So haben wir hier ein eher mathematisch-abstraktes Denkspiel vor uns, bei dem wir im Wettstreit die besseren Stadtreihen entstehen lassen. Das Potential dazu sammeln wir in der vorgeschalteten Aufbauphase über fünf Runden. Dabei ist Zufall, welche Kartenwerte wir auf die Hand bekommen und welche Modulteile zum Aufbau zur Verfügung stehen und ob die lieben Mitspieler nicht genau da zugreifen, was wir eigentlich haben wollten. Am Ende werden zudem Mehrheiten und Ziele belohnt, die man als Erster erfüllen sollte. Spätestens dann sollte man wissen, was die Mitspieler so gesammelt haben und wo man Mehrheiten brechen kann oder eigene Mehrheiten absichern sollte. Wer nur mit sich selbst und seinem Knoten im Kopf beschäftigt ist, der wird hier keinen Blumentopf gewinnen können.

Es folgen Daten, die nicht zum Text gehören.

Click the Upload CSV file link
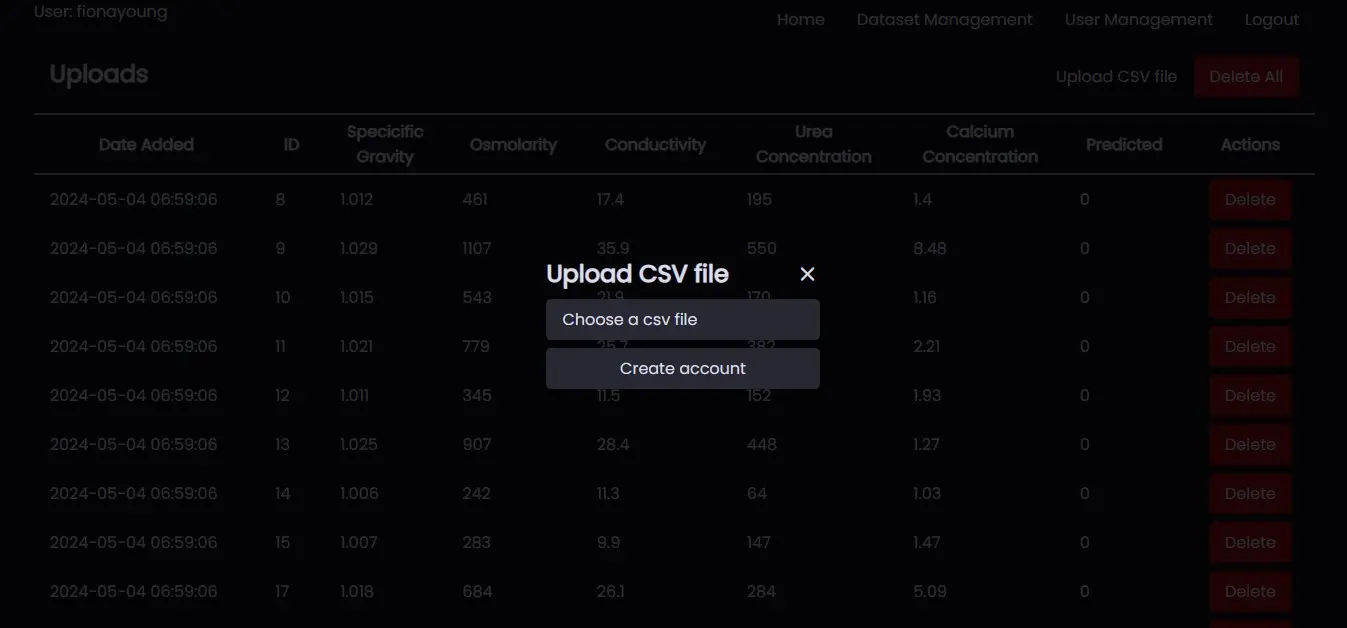The width and height of the screenshot is (1347, 628). click(x=1116, y=77)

Kein Mombasa, kein Great Western Trail, eher auf einer Ebene mit Porta Nigra und Glück Auf Kartenspiel. Wer die Art der Spiele von Kramer und Kiesling mag, wird auch hier einen guten Vertreter des Eurogames-Genres vorfinden, das auf Kennerspiel-Niveau liegt. Mir persönlich war es dann aber doch zu konstruiert. Eventuell gewinnt es aber auch noch, wenn man es in grösserer Runde spielt und damit mehr Konkurrenz hat und der Faktor und die Spannung mehr greift, wie lange begehrte Aufbaumodule dort noch ausliegen werden und man weniger vorausschauend optimieren kann. Verdient eine Zweitpartie.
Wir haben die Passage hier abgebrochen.